Le dernier jour du mois de janvier 1548, pardevant Capolet, notaire, dame Jchanne La Treilhe, veuve de feu Ferrando de Villeneuve, bourgeois d'Aurillac, fit donation de la moitié de tous ses biens meubles et immeubles pour l'établissement, à Aurillac, d'un collège dans lequel les enfants pauvres pussent être élevés, nourris et instruits.
Elle nommait curateurs de cet établissement messire Jehan de Veyre, prieur de Ginolhac, et Pierre de Combes, ses parents, et désignait, après leur mort, les deux premiers consuls de la ville, deux bailes de la communauté des prêtres de l'église Notre-Dame et son plus proche parent, pour former le conseil d'administration du collège à fonder.
Il paraît que cette donation de moitié biens, et la demande en partage qu'elle nécessita, donnèrent naissance à d'assez longs débats entre les administrateurs et les héritiers de MTM La Treilhe. Ils furent terminés par une transaction du 26 juillet 1566 entre Jean de Veyre, seigneur du Claux, bourgeois d'Aurillac, maîtres Pierre Bladanet et Guillaume Conthe, prêtres et bailes de la communauté, et honorables hommes maître Nicolas de Talon, docteur en médecine, et Bernard du Mas, seigneur de la Moretie, premier et second consuls, tous cinq agissant comme administrateurs, d'une part; et sire Jean Martin, seigneur de Senhalac, habitant du Mur-de-Barrès, héritier pour moitié, et la famille Caldaguès, héritière de l'autre moitié, d'autre part.

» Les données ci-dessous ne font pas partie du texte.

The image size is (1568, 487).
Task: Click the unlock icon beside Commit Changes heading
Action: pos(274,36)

Par cet acte le domaine de Besse, paroisse d'Ytrac, divers héritages des affars du Mayniel et Delolm, ainsi qu'environ dix-huit cents livre' de créances furent attribués au collège. Cette donation et plusieurs autre, qu’il serait trop long d'énumérer ici, permirent enfin aux consuls de s'occuper de l'érection d'un collège à Aurillac.

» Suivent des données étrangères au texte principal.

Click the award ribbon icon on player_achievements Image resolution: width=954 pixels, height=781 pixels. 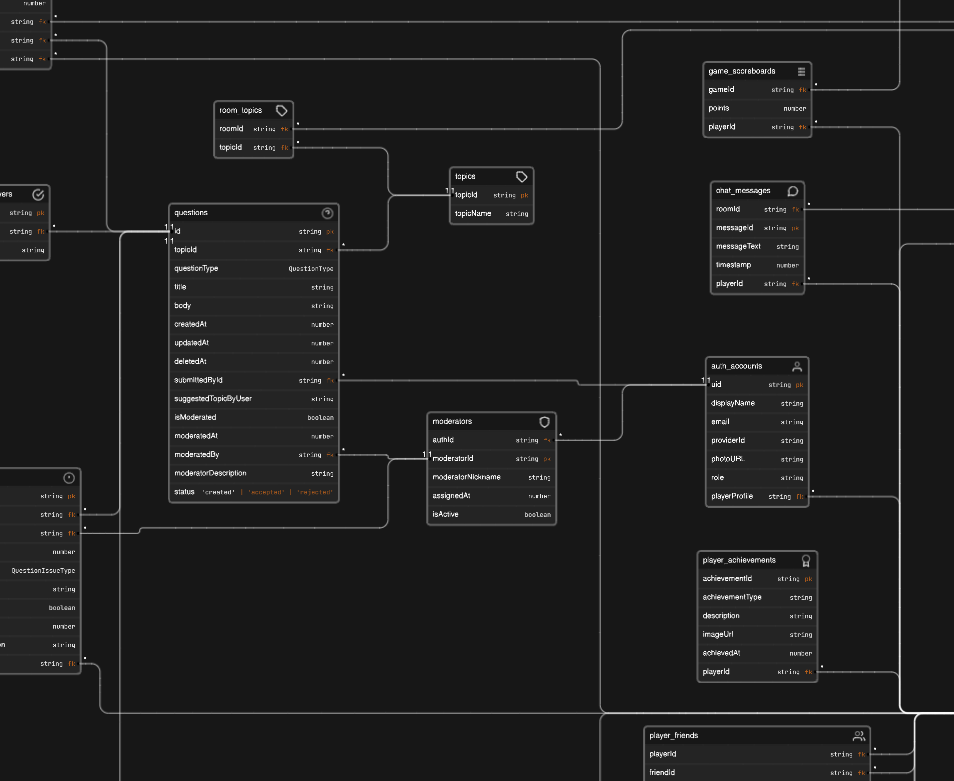click(x=806, y=561)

En 1617 on commença à s'en occuper sérieusement; mais, comme il fallait le consentement d'un grand nombre de personnes, ce ne fut que dans le courant de 1818 que l'on convint de confier la direction du collège aux pères de la compagnie de Jésus. M. de Senczergues, premier consul et procureur du roi; M. Molé, avocat et syndic, et M. François Maynard, président, furent chargés de s'aboucher avec les R. P. Dandin, visiteur; Savy, provincial, et Auzorme; et, le 19 février 1619, ils passèrent avec eux un accord à Toulouse, par lequel la ville s'obligeait à construire le bâtiment et à le doter de 3,000 liv. de revenu, et les pères, de leur côté, s'obligeaient à y tenir un personnel suffisant pour cinq classes.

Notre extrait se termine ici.